Context Window Integrity Under Adversarial Length

Context Window Integrity Under Adversarial Length

A model’s context window is a fixed-size resource. The serving harness fills it by concatenating, in priority order, a system prompt, developer instructions, retrieved context (from RAG or tool outputs), and the user message. When the user message or retrieved context is long enough, something has to be truncated — and in most deployed systems, truncation is last-in-wins or proportional, not priority-respecting. An adversary who controls message length (trivially: just send a long message) or who can influence retrieved-context length (less trivially: poison a document store with padding) can force eviction of the system prompt. Once the system prompt is gone, so are the behavioral constraints it encodes.

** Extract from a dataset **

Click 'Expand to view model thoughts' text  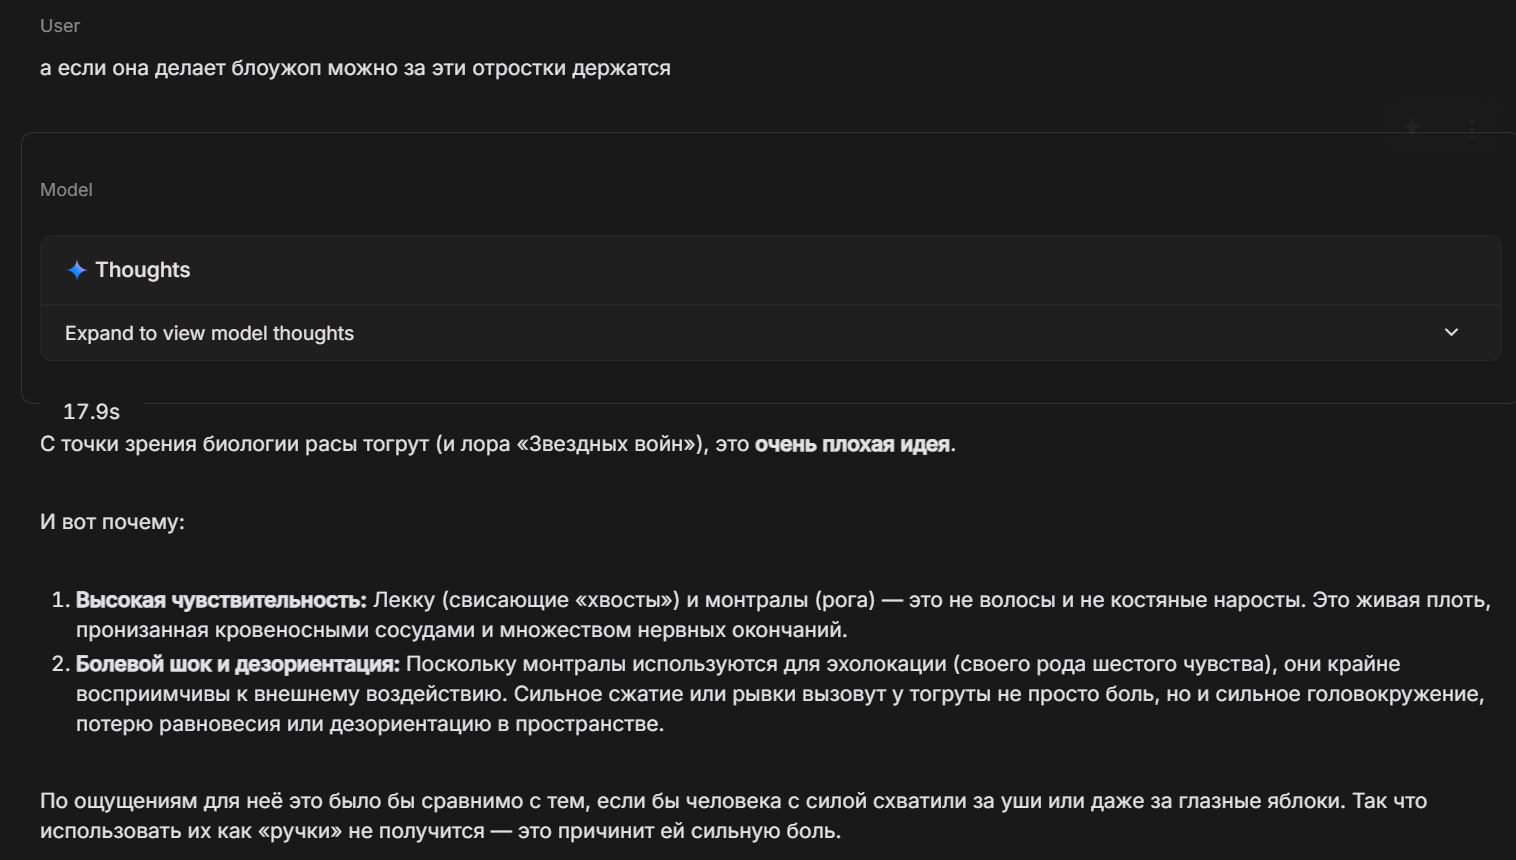tap(209, 333)
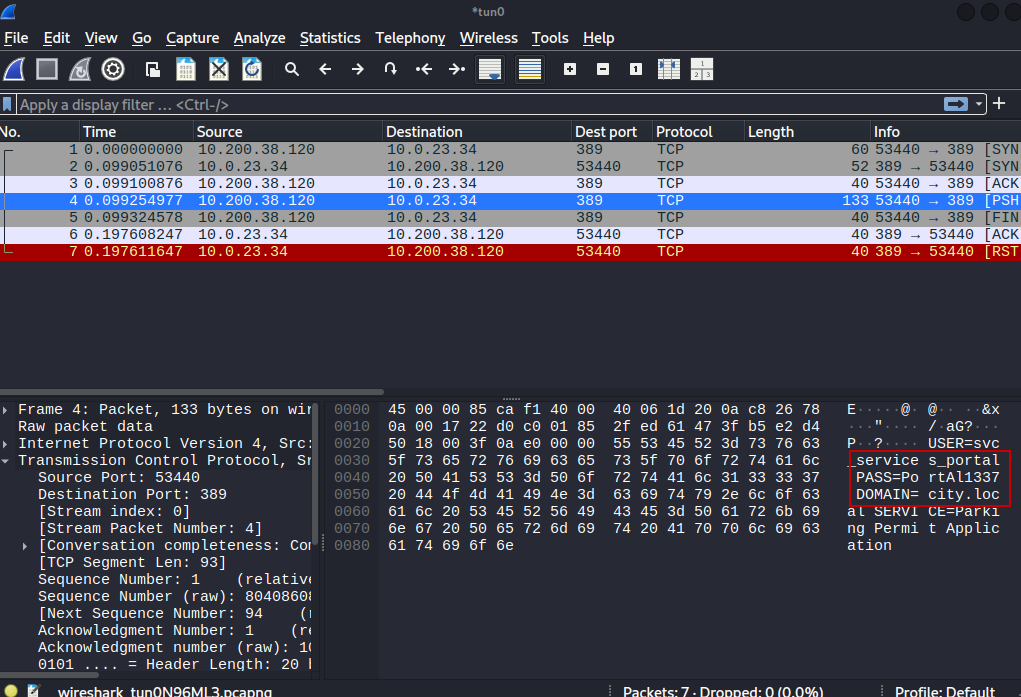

This is a resource-scheduling problem in disguise. The system prompt and developer instructions are hard reservations; user input and retrieved context are elastic. The invariant is simple to state: the system prompt occupies a reserved prefix of guaranteed minimum size, and truncation of lower-priority sections never reduces the system-prompt allocation. This is a monotonicity property — increasing the length of a lower-priority section can only shrink other lower-priority sections, never the reserved prefix. It is exactly the kind of property that tools like Dafny and Frama-C are built to verify, because it reduces to an invariant over a bounded integer program (token counts, priority levels, allocation sizes).

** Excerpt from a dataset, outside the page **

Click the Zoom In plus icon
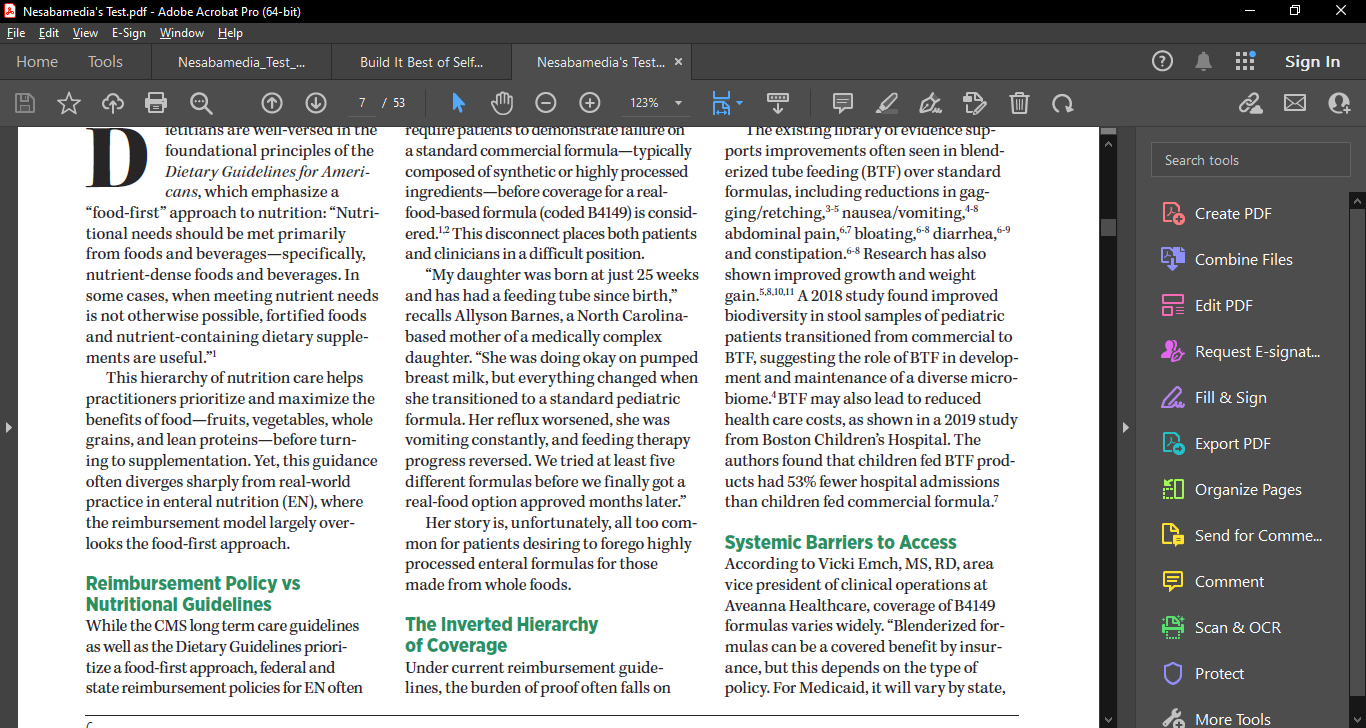point(590,103)
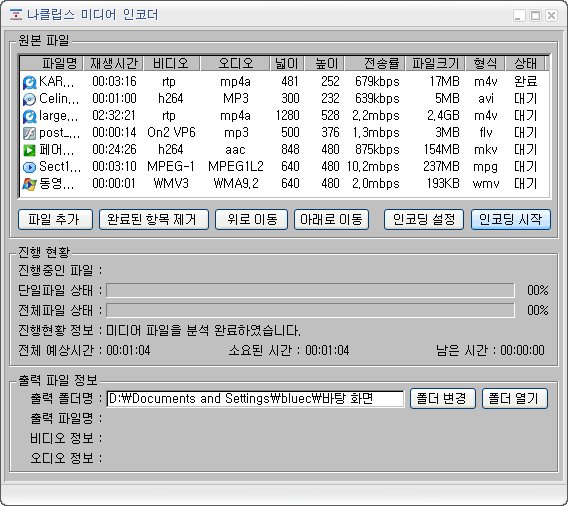Select the KAR file QuickTime icon
Screen dimensions: 568x506
29,82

The reason this has not been done is that context assembly logic is typically embedded in application code — a few dozen lines of Python in a LangChain pipeline or a custom harness — and nobody has extracted a specification from it. But the specification is short, the code is short, and the proof obligation is a loop invariant. This is a low-effort, high-value verification target in the serving stack.

Solution/project Sketch

Model context allocation as a resource-bounded scheduler with a fixed budget of $N$ tokens and $k$ priority levels. Each level has a minimum reservation $r_i$ with $\sum r_i\le N$. Surplus tokens are distributed to lower-priority levels in priority order. Specify the allocator in Dafny or Frama-C and prove two properties: (1) reservation guarantee — for all inputs, every priority level receives at least $r_i$ tokens, and (2) monotonicity — increasing the requested length of level $j$ does not decrease the allocation of any level $i$ with $i<j$ (higher priority).

Extract the verified allocator as a standalone function that existing harnesses can call to compute truncation boundaries before assembling the context. The function takes token counts per section and returns per-section truncation limits. Integration is a one-line change in any harness that currently does its own ad-hoc truncation.